Male Minorities at Higher Risk for PTSD, Depression Because of Violence
Minority men have a greater chance of being victims of violence, as well as a higher risk for depression and post-traumatic stress disorder (PTSD) stemming from that violence.
Authors of a study by the American Psychological Association, John Rich, Erica J. Harris, Sandra L. Bloom, Linda Rich, and Theodore Corbin, say that in 2012, 23 percent of males between 10 and 24-years-old treated in emergency rooms for non-fatal injuries were African-American, even though African-American males in the same age range only make up 17 percent of the overall population. Overall, as of 2005, just 13 percent of the U.S. population was African-American, but African-Americans were the victims in 15 percent of non-fatal assaults and 50 percent of homicides, and 85 percent of those homicide victims were male.
As Bad as a War Zone
Mother Jones says those men are as likely to suffer from PTSD as service members who go to war. At Cook County Hospital in Chicago, Illinois, forty-three percent of patients in the trauma center, many of whom were gunshot victims, showed signs of PTSD. Minority men who have the disorder as a result of violence typically face flashbacks, nightmares, paranoia, and social withdrawal. Having PTSD also puts these men at a higher risk for substance abuse.
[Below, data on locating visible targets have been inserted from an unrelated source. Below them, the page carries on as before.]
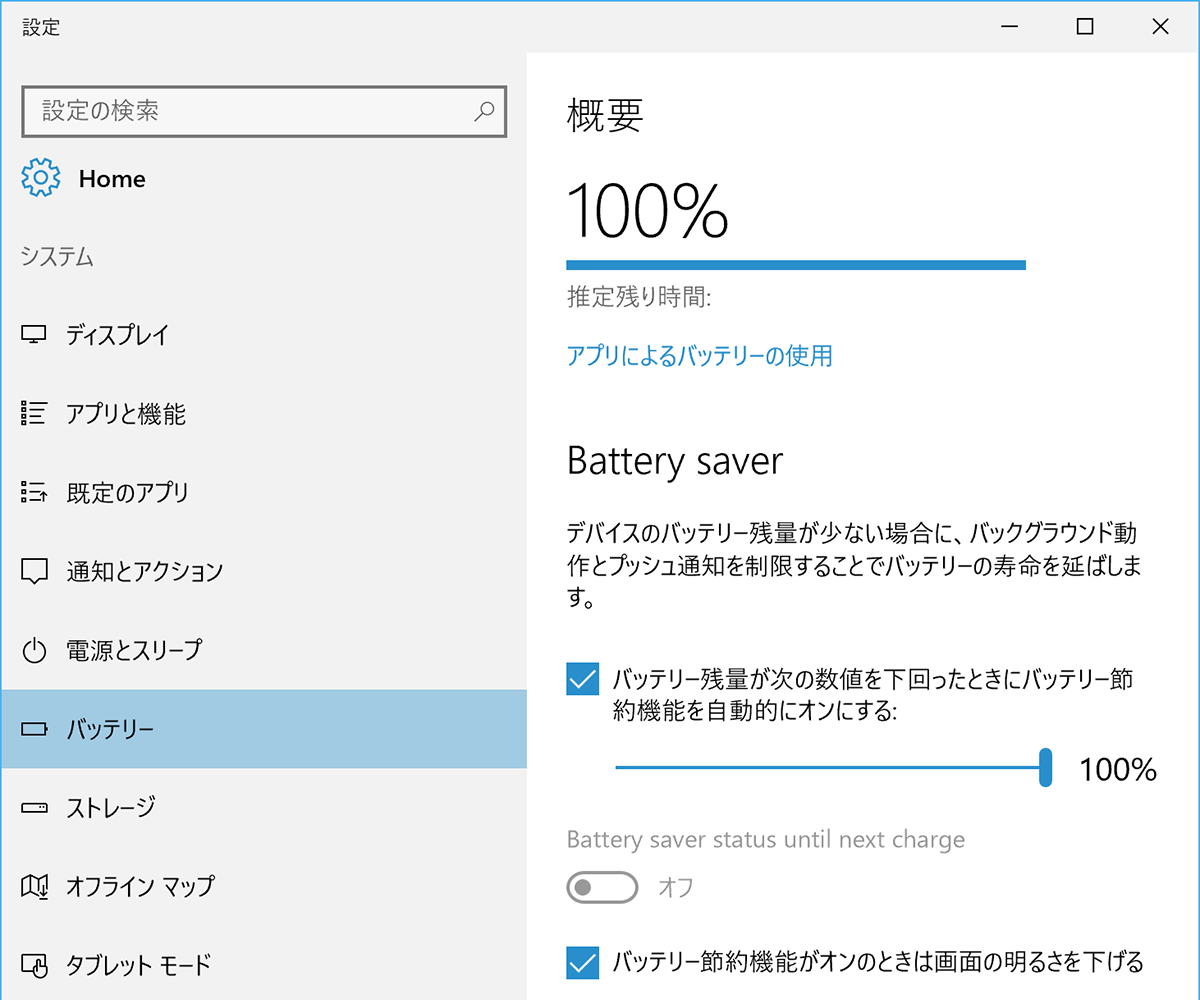
Task: Click the 既定のアプリ icon
Action: (x=34, y=492)
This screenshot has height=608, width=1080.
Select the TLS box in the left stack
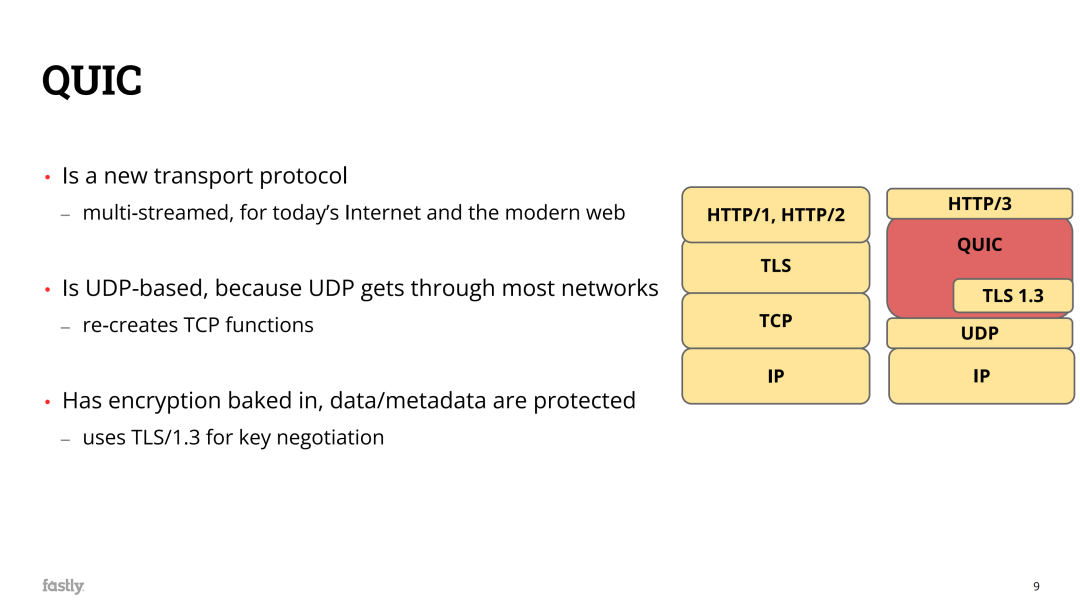click(775, 266)
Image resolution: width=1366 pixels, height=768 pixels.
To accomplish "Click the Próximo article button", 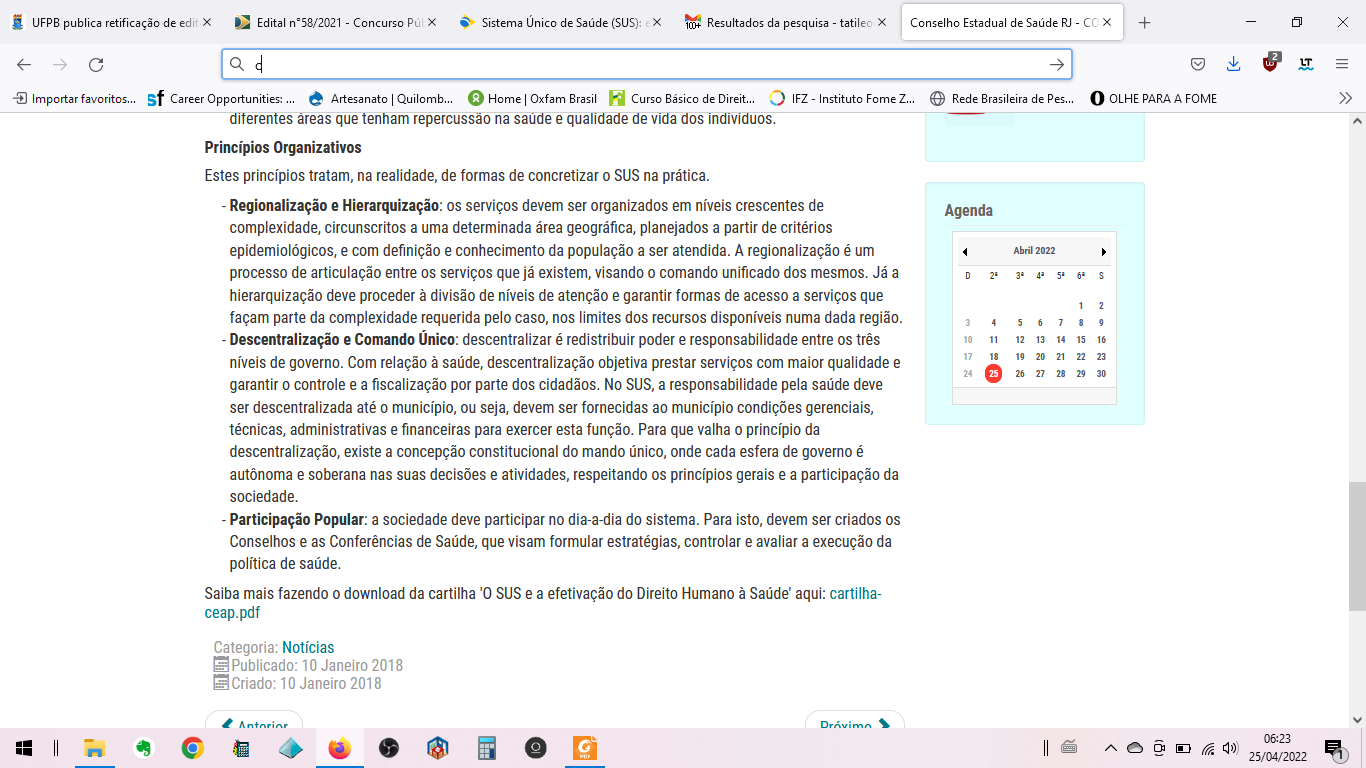I will pyautogui.click(x=854, y=726).
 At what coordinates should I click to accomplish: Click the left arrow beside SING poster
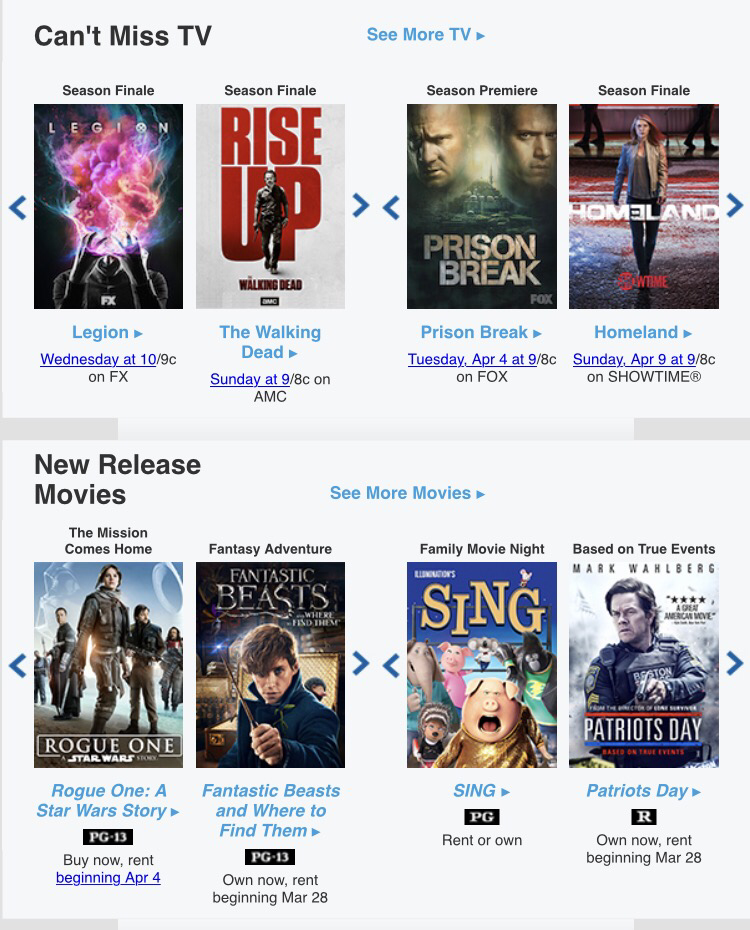tap(391, 665)
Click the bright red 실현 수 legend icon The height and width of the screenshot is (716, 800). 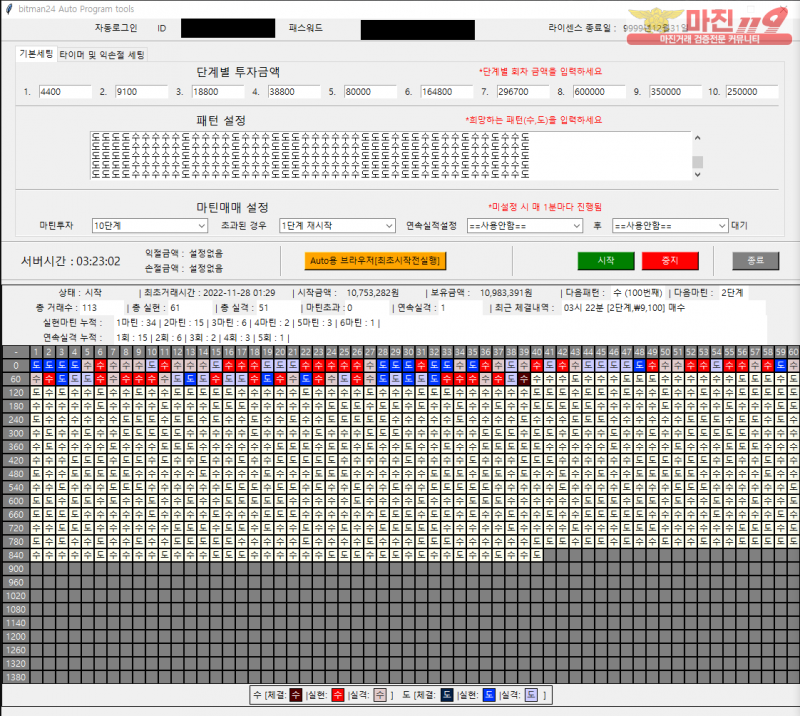(x=338, y=694)
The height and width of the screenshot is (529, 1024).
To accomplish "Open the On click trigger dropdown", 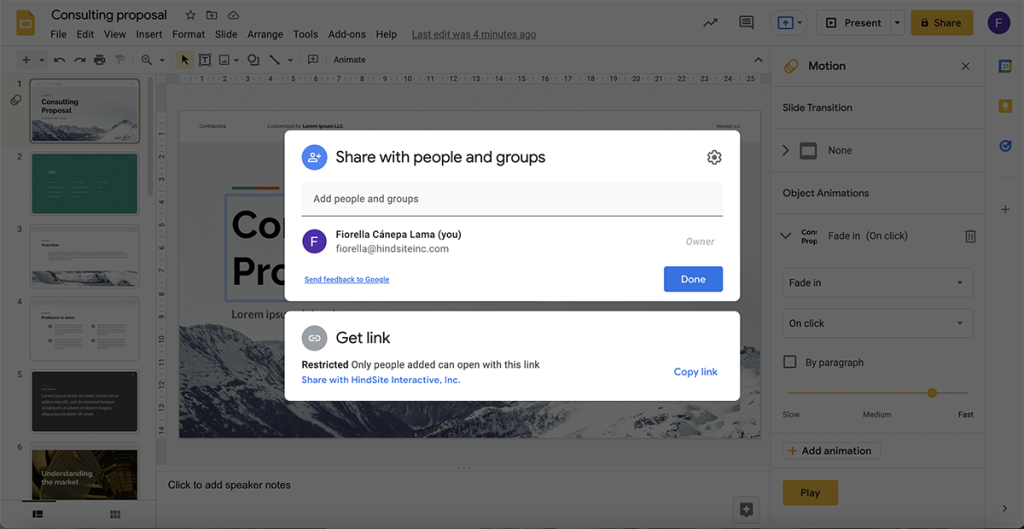I will [877, 323].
Mother Jones reports that the PTSD rate among the general population is eight percent. However, rates soar in inner city enclaves with a majority African-American population. Researchers in Atlanta found that one in three inner city residents they interviewed had PTSD symptoms. While the Atlanta study involved both men and women, a Los Angeles study found that young male victims of violence had a high rate of PTSD, particularly if they’d been attacked before. Fully 27 percent of the study participants showed PTSD symptoms.
High Depression Risk, Low Treatment Rates
Depression also strikes male minorities and puts them at a greater risk for suicide. While the American Medical Association says that Whites have the highest prevalence of major depressive disorder, it’s more persistent for African-Americans and Caribbean-Americans. They’re more likely to suffer from chronic depression and less likely to seek treatment, with less than half of Black depression victims reaching out for professional help. Suicide is the third leading cause of death for African-American males in the 15 to 24 age range.
The National Center for PTSD offers a variety of help options. Although some are geared toward veterans, many, such as the therapist finder tool, are appropriate for violence victims. Support is also available online through PTSD United, where men of color can connect with others in similar circumstances. The Anxiety and Depression Association of America has a comprehensive resource list as well. Men suffering from depression and considering self-harm can call the NationalSuicide Prevention Lifeline at 1-800-273-8255.
A survey showed that young African-American crime victims also ask for a range of services not traditionally offered to such victims. They wanted help getting out of violent environments, assistance in getting their GEDs, and help getting jobs. Resources exist for all of these options, but they generally don’t take the effects of trauma into consideration. They must be coupled with treatment for PTSD and depression to be effective.